Los Santos de Hielo vuelven a hacer honor a su fama este fin de semana, con heladas importantes previstas en buena parte de Europa y también en España, sobre todo en Castilla y León, Navarra, La Rioja, Cataluña y Aragón. La entrada de aire frío será breve, pero suficiente para dejar una estampa casi invernal en pleno mayo, con el norte del país como la zona que más notará el golpe.
Luismi Pérez explicó que el 11 de mayo corresponde a San Mamerto, el 12 de mayo a San Pancracio y el 13 de mayo a San Servacio, los conocidos como el tridente de hielo. Añadió que el 14 de mayo, San Matías, y el 15 de mayo, San Isidro, también figuran históricamente entre los días más fríos de esta época. Según dijo, estos santos se asocian con la última irrupción habitual de aire frío, sobre todo en el centro de Europa, una masa que suele rematar la primavera con heladas tardías capaces de dañar la agricultura.

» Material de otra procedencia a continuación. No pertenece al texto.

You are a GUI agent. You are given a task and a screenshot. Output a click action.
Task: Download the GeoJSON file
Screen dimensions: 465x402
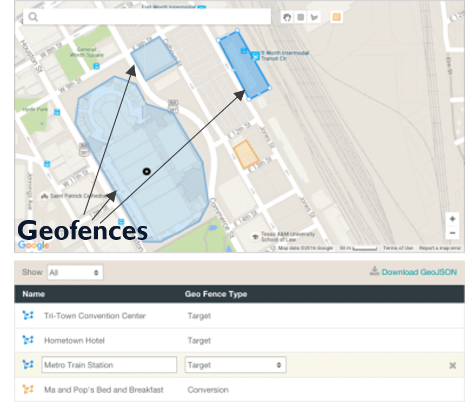point(413,272)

El episodio llega justo cuando el calendario ya había empujado a muchos a pensar en un giro definitivo hacia el calor. Pero la transición de esta semana va en sentido contrario: frío de madrugada, riesgo de heladas y temperaturas bajas en varios puntos del continente. En España, el impacto será desigual, con especial incidencia en las comunidades del norte y en áreas del interior y el noreste donde el descenso térmico se dejará sentir con más claridad.
Pérez insistió en que el enfriamiento durará poco. “La entrada de frío va a ser muy corta”, dijo, al describir un paréntesis que quedará encerrado entre el fin de semana y la próxima semana. Su previsión apunta a un cambio casi inmediato después, siempre que el pronóstico se mantenga estable. “Si las previsiones se cumplen, vamos a tener el yin y el yang de la meteorología entre este fin de semana y la semana que viene”, afirmó.
Ese rebote podría ser fuerte. Pérez avanzó que, a partir del miércoles, jueves o viernes de la próxima semana, podrían aparecer los primeros 36 a 38 grados en muchos puntos del país. “Estamos hablando de los últimos días de frío”, señaló, resumiendo en una sola frase una secuencia meteorológica que va de las heladas al calor en cuestión de días. Para agricultores y para quienes ya habían guardado el abrigo, el mensaje es claro: el aire cambia rápido, y esta vez lo hará dos veces.
La secuencia deja también una advertencia práctica. Las heladas tardías de esta semana no son un simple sobresalto de mayo, sino el tipo de episodio que puede afectar cultivos sensibles en plena floración o en fase de crecimiento. Y, al mismo tiempo, el regreso de temperaturas cercanas a los 36 o 38 grados la próxima semana subraya lo rápido que puede oscilar el tiempo en esta recta final de la primavera, cuando Europa aún puede pasar del hielo al bochorno en apenas unos días.